Advances in wound care allow for semi-permeable dressing, which allow seepage of blood and tissue fluid, to be applied and changed at least daily. The vulnerable recipient area must be shielded from the sun, and shampooing is started two days after the surgery. Some surgeons will have the patient shampoo the day after surgery. Shampooing is important to prevent scabs from occurring around the hair shaft. Scabs adhere to the hair shaft and increase the risk of losing newly transplanted hair follicles during the first 7 to 10 days post-op.
During the first ten days, virtually all of the transplanted hairs, inevitably traumatized by their relocation, will fall out ("shock loss"). After two to three months new hair will begin to grow from the moved follicles. The patient's hair will grow normally, and continue to thicken through the next six to nine months. Any subsequent hair loss is likely to be only from untreated areas.

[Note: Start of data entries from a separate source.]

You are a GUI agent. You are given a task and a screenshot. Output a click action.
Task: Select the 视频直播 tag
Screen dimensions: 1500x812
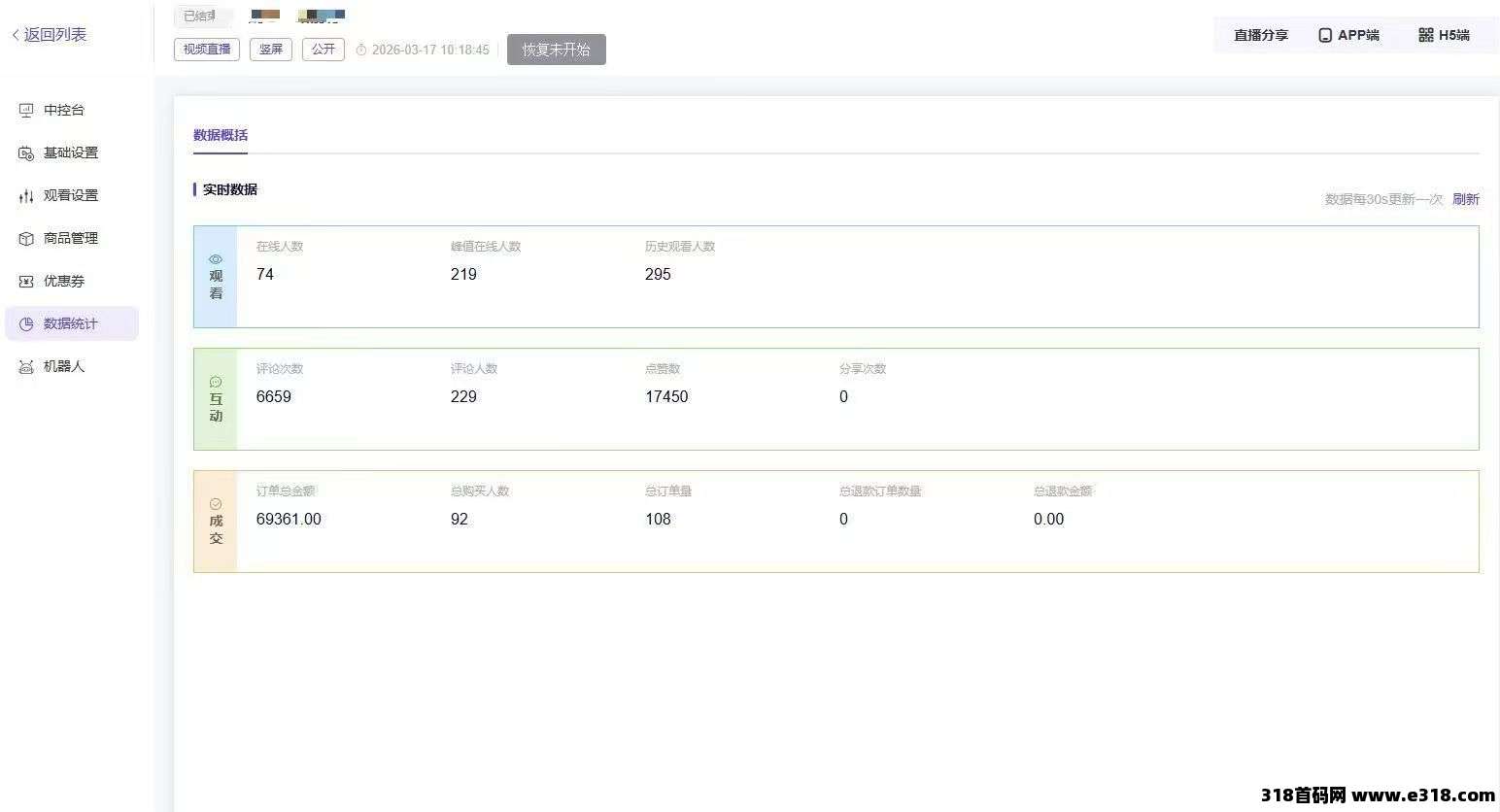point(207,50)
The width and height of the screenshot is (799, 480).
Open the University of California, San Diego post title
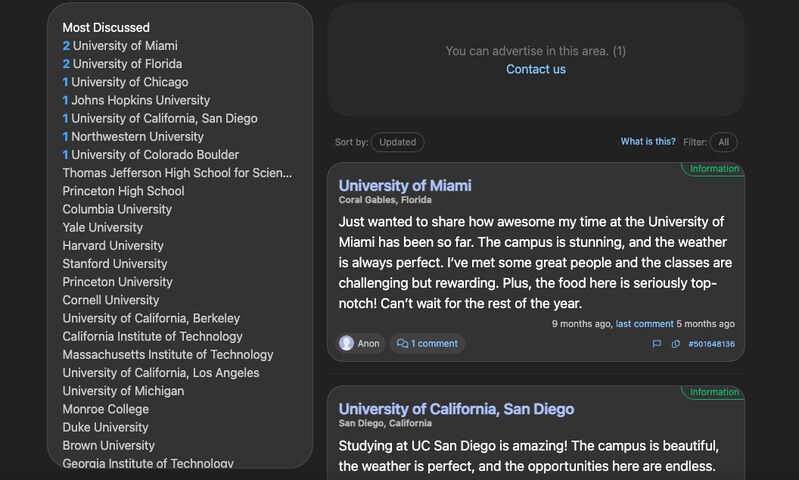tap(456, 409)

Some patients elect to use medications to retard such loss, while others plan a subsequent transplant procedure to deal with this eventuality.
There are several different techniques available for the harvesting of hair follicles, each with their own advantages and disadvantages. Regardless of which donor harvesting technique is employed, proper extraction of the hair follicle is paramount to ensure the viability of the transplanted hair and avoid transection, the cutting of the hair shaft from the hair follicle. Hair follicles grow at a slight angle to the skin's surface, which means that regardless of technique transplant tissue must be removed with a corresponding angle and not perpendicular to the surface.
There are two main ways in which donor grafts are extracted today: strip excision harvesting and follicular unit extraction.
Strip harvesting is the most common technique for removing hair and follicles from a donor site, most commonly the area at the back and sides of the scalp. A single-, double-, or triple-bladed scalpel is used to remove strips of hair-bearing tissue from the donor site. Each incision is planned so that intact hair follicles are removed. Once removed, the strip is dissected into follicular units, which are small, naturally formed groupings of hair follicles.
Follicular Unit Extraction (FUE) takes place in a single long session or multiple small sessions. FUE is considered to be more time consuming, depending on the operator's skill, and there are restrictions on patient candidacy. The advantages of this technique over the conventional strip harvest are that it does not leave a linear scar, and the procedure produces little or no postoperative pain and discomfort. There are some disadvantages such as increased surgical times and higher cost to the patient. Clients are selected for FUE based on a fox test. There is however some debate about the usefulness of this in screening clients for FUE.
Stem cells and dermal papilla cells have been discovered in hair follicles. Research on these follicular cells may lead to successes in treating baldness through hair multiplication (HM), also known as hair cloning. HM is being developed by ARI (Aderans Research Institute, a Japanese owned company in the USA).
Hair thinning, known as "shock loss", is a common side effect that is usually temporary. Bald patches are also common, as fifty to a hundred hairs can be lost each day.
Other side effects include swelling of areas such as the scalp and forehead. If this becomes uncomfortable, medication may ease the swelling. Additionally, the patient must be careful if his scalp starts itching, as scratching will make it worse and cause scabs to form. A moisturizer or massage shampoo may be used in order to relieve the itching.